▸ **Aim of the exercise**
Copy the study guide's summary of the Girl on Girl introduction below in full, word for word, including the content warning and the heading.
[Source text start]
Content Warning: This section of the guide includes discussion of sexual content, gender discrimination, and sexual harassment.

Introduction Summary

Sophie Gilbert describes key cultural events that occurred in 1999, the year she was 16. Britney Spears was featured in Rolling Stone, a nude image of Scottish TV presenter Gail Porter in FHM magazine was projected on the Houses of Parliament, and American Beauty was released. She muses on how these events defined representations of women throughout the era to come and led to other cultural touchstones throughout the aughts and beyond, including #MeToo and the overturning of Roe v. Wade. Referencing these topics, Gilbert describes her reasons for writing Girl on Girl and how the project evolved as she worked.


Gilbert reflects on how the defining cultural events of the early aughts were related to postfeminism. She explores the origin of postfeminism as a reaction to feminism itself, encouraging women to embrace sex, consumerism, and archetypically girly, sexy appearances. She references the Spice Girls and Sex and the City by way of example. She cites Susan Faludi’s and Natasha Walter’s writings on the women’s movement and third-wave feminism in their respective books Backlash and Living Dolls to examine how changing ideas about womanhood led to the culture’s cruelty toward women throughout the 2000s.


Gilbert explains why she structured the text chronologically and describes how she will approach her subsequent explorations. She alludes to topics she will touch on throughout the text, including pornography, the music industry, and cinema and television.
[Source text end]
[Given information start]
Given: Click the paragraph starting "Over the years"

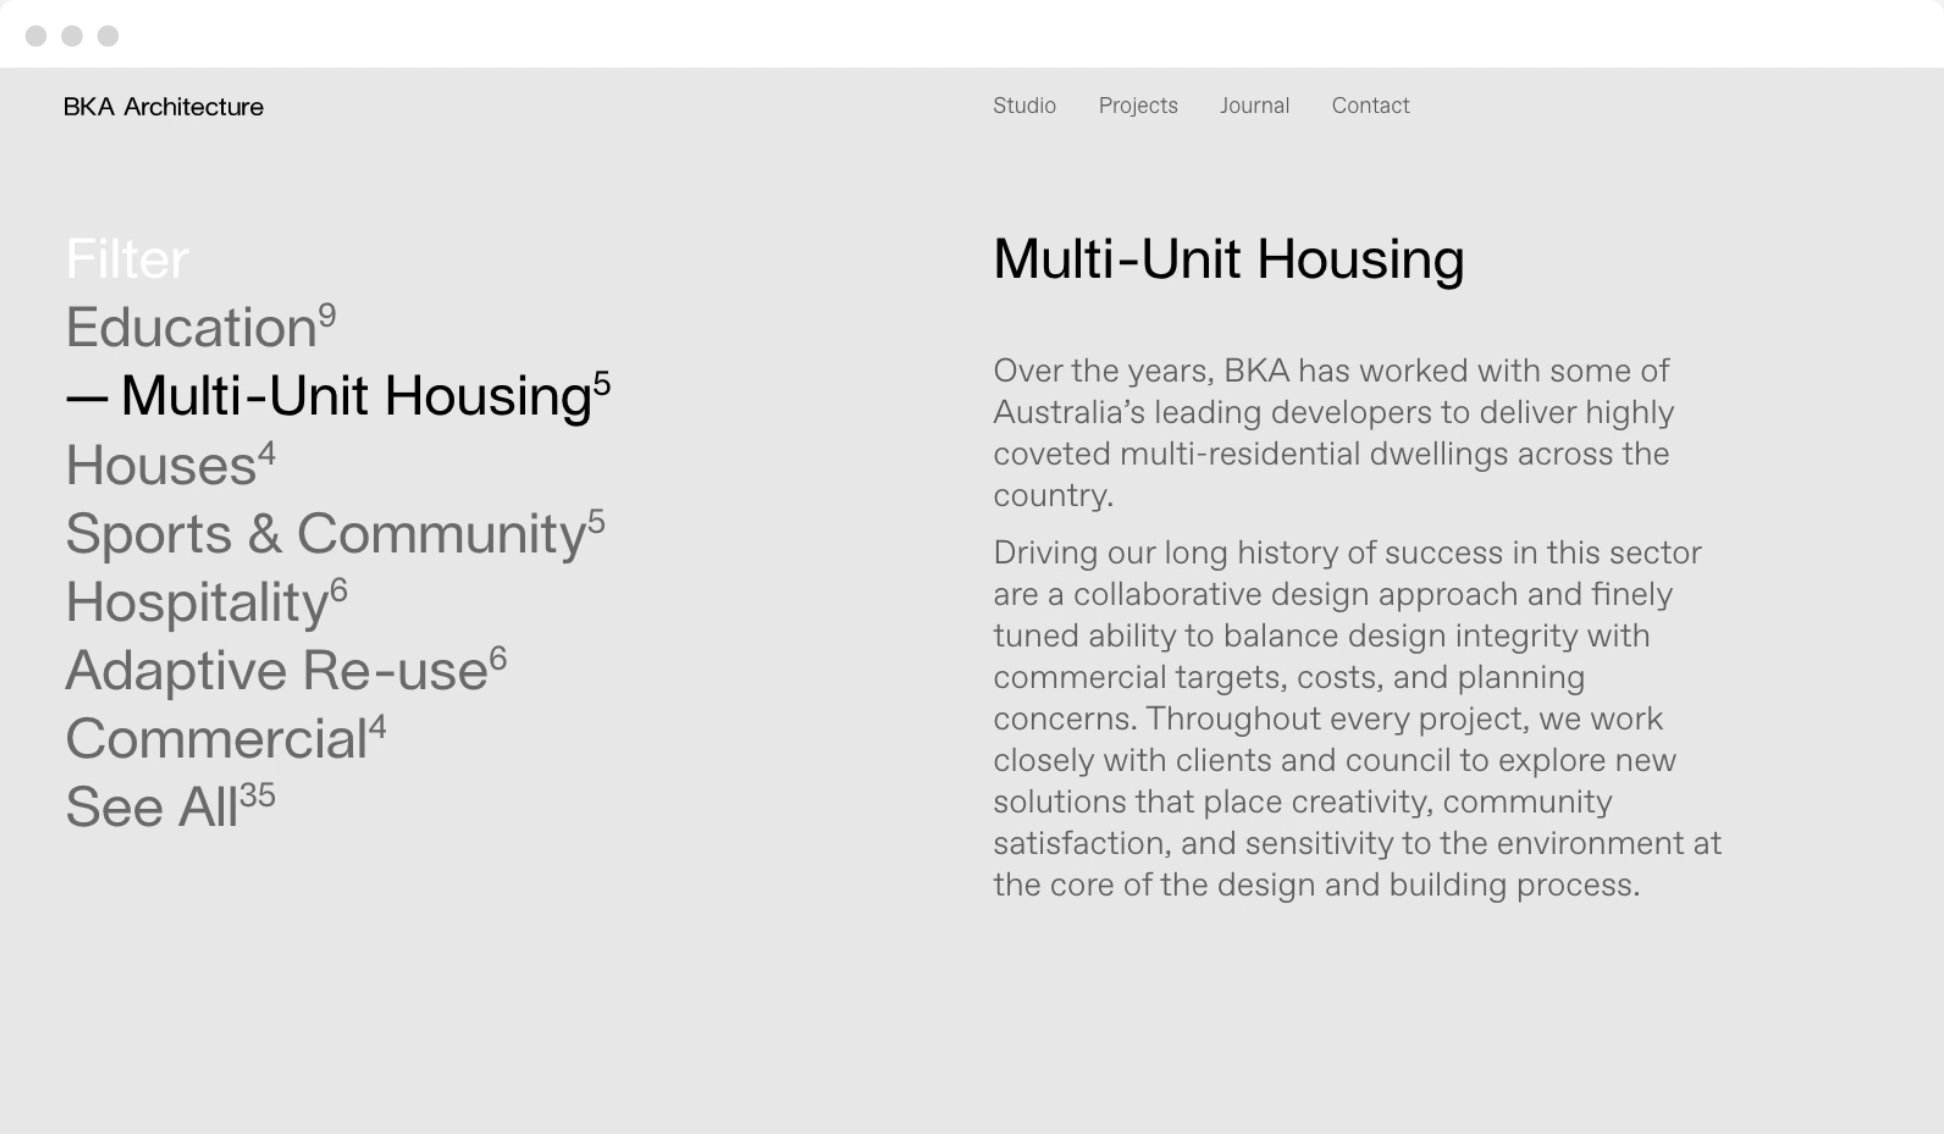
[Given information end]
▸ **Answer to the problem**
Content Warning: This section of the guide includes discussion of sexual content, gender discrimination, and sexual harassment.

Introduction Summary

Sophie Gilbert describes key cultural events that occurred in 1999, the year she was 16. Britney Spears was featured in Rolling Stone, a nude image of Scottish TV presenter Gail Porter in FHM magazine was projected on the Houses of Parliament, and American Beauty was released. She muses on how these events defined representations of women throughout the era to come and led to other cultural touchstones throughout the aughts and beyond, including #MeToo and the overturning of Roe v. Wade. Referencing these topics, Gilbert describes her reasons for writing Girl on Girl and how the project evolved as she worked.


Gilbert reflects on how the defining cultural events of the early aughts were related to postfeminism. She explores the origin of postfeminism as a reaction to feminism itself, encouraging women to embrace sex, consumerism, and archetypically girly, sexy appearances. She references the Spice Girls and Sex and the City by way of example. She cites Susan Faludi’s and Natasha Walter’s writings on the women’s movement and third-wave feminism in their respective books Backlash and Living Dolls to examine how changing ideas about womanhood led to the culture’s cruelty toward women throughout the 2000s.


Gilbert explains why she structured the text chronologically and describes how she will approach her subsequent explorations. She alludes to topics she will touch on throughout the text, including pornography, the music industry, and cinema and television.